My Lords, the Government are working with the UNHCR to resettle unaccompanied refugee children from conflict areas where it is in the best interests of the child to do so. These are likely to be exceptional cases: for most children, their needs are best met in the region. We are providing an additional £10 million of support for vulnerable children in Europe.
On 2 December, the Prime Minister said that he was thinking again about our moral duty towards these children. That was 10 weeks ago. What has happened in that 10 weeks, and what is going to happen in the next 10 weeks, to those children who are spread out in so many ways? They are deserving of our compassion, and those who are showing compassion are the people—young people especially—working as volunteers in Calais, Dunkirk and other places. As a House, we should express our appreciation of everything that they are doing.
I certainly endorse what the noble Lord says about the volunteers who are giving up their time to help those people in need. The noble Lord asked what has happened since 2 December. On 28 January, the Prime Minister made a Statement outlining what he had done in the interim period, and he announced four new initiatives. He said that he was going to send the Independent Anti-Slavery Commissioner, Kevin Hyland, to look at the hotspots, as they are called, or reception centres, to see what was happening to children. We announced an additional £10 million of support, particularly for children who had arrived there. He also said that we would meet the UNHCR and Save the Children, and that is happening this Thursday. However, I thought the noble Lord might have given a passing mention to the fact that, last week, the Prime Minister announced a doubling of the aid we are giving to Syria—from £1.1 billion to £2.3 billion—by the end of the Parliament, which I am sure is welcomed by everyone in the House.
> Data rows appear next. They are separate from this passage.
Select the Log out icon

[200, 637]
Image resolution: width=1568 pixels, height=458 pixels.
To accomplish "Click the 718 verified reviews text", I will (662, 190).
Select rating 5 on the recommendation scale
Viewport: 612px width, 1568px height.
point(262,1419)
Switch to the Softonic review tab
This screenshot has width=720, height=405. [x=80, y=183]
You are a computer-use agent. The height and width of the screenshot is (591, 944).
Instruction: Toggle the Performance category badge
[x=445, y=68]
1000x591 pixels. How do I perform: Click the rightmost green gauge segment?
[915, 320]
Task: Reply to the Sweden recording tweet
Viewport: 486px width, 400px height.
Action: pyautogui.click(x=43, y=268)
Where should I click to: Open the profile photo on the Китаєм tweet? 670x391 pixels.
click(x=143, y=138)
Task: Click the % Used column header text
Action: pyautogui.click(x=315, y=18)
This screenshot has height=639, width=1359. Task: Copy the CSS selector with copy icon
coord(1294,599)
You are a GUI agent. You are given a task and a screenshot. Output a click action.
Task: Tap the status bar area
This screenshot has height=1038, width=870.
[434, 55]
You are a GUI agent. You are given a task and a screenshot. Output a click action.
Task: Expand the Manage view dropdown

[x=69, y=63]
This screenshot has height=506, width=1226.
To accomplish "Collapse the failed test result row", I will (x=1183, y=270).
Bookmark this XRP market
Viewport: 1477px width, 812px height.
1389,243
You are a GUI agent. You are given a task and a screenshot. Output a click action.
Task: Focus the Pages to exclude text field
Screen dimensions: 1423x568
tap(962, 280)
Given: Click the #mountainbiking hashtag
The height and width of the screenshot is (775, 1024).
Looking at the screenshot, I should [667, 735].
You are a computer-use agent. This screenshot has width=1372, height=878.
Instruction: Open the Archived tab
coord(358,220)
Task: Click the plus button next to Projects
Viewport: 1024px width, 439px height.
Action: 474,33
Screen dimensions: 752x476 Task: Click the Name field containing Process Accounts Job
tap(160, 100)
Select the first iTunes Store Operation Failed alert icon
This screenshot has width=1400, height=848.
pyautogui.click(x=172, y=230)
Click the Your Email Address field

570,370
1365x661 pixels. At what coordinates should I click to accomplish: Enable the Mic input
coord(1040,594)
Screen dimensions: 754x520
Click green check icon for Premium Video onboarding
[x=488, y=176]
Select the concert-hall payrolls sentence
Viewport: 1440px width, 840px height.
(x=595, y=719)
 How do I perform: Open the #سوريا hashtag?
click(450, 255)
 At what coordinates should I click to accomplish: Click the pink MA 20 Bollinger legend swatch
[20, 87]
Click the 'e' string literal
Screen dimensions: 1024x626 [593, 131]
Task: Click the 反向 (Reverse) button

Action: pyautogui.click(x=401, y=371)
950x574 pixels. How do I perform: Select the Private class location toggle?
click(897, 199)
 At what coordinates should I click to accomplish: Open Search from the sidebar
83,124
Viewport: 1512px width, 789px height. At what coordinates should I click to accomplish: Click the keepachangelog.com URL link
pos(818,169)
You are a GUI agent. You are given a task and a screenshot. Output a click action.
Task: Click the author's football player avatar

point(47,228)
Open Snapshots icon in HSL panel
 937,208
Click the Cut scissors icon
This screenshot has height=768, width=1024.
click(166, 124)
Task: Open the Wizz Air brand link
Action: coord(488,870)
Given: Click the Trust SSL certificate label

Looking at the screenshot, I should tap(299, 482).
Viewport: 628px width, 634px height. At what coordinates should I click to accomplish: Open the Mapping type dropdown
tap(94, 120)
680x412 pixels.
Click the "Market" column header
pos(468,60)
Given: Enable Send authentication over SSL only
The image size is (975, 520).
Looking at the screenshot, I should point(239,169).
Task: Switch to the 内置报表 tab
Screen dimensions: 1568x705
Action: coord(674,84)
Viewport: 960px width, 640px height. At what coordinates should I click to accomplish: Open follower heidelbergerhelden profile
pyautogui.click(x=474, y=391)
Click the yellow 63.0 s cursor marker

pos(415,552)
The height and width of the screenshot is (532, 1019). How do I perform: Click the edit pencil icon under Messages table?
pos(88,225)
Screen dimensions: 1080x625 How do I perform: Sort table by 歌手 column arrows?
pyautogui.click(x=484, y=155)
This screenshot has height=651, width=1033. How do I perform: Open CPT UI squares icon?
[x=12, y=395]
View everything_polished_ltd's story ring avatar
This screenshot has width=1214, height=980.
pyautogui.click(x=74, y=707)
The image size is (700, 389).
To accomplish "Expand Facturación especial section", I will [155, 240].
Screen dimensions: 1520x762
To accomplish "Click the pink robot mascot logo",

My Lords, following the statement last week by Brian Donald, the head of Europol, that 10,000 children had disappeared and an entire criminal infrastructure dedicated to exploiting migrants had been established, will the Minister tell the House what representations we have made to Europol and what discussions we are having with it about tackling this? Also, given that the 100,000 people now massing at Oncupinar, on the Turkish border with the Aleppo province, are facing an aerial bombardment campaign and the borders are closed to them—many of those refugees will be children—what action are the Government taking to ask that those borders be opened to allow the refugees safe passage across?
The noble Lord is absolutely right to focus on this. Europol estimates that some 90% of people who arrive at Calais have been trafficked by criminal gangs. That is why the Prime Minister announced that we are setting up the Organised Immigration Crime Task Force, and there have been some early successes, although we need to work much harder on that. That is also why Kevin Hyland—I know the noble Lord knows him and respects his work—is looking at those issues. On the situation in Turkey, that is why we have announced a further £275 million as part of the EU-Turkey agreement, to provide aid to that southern border.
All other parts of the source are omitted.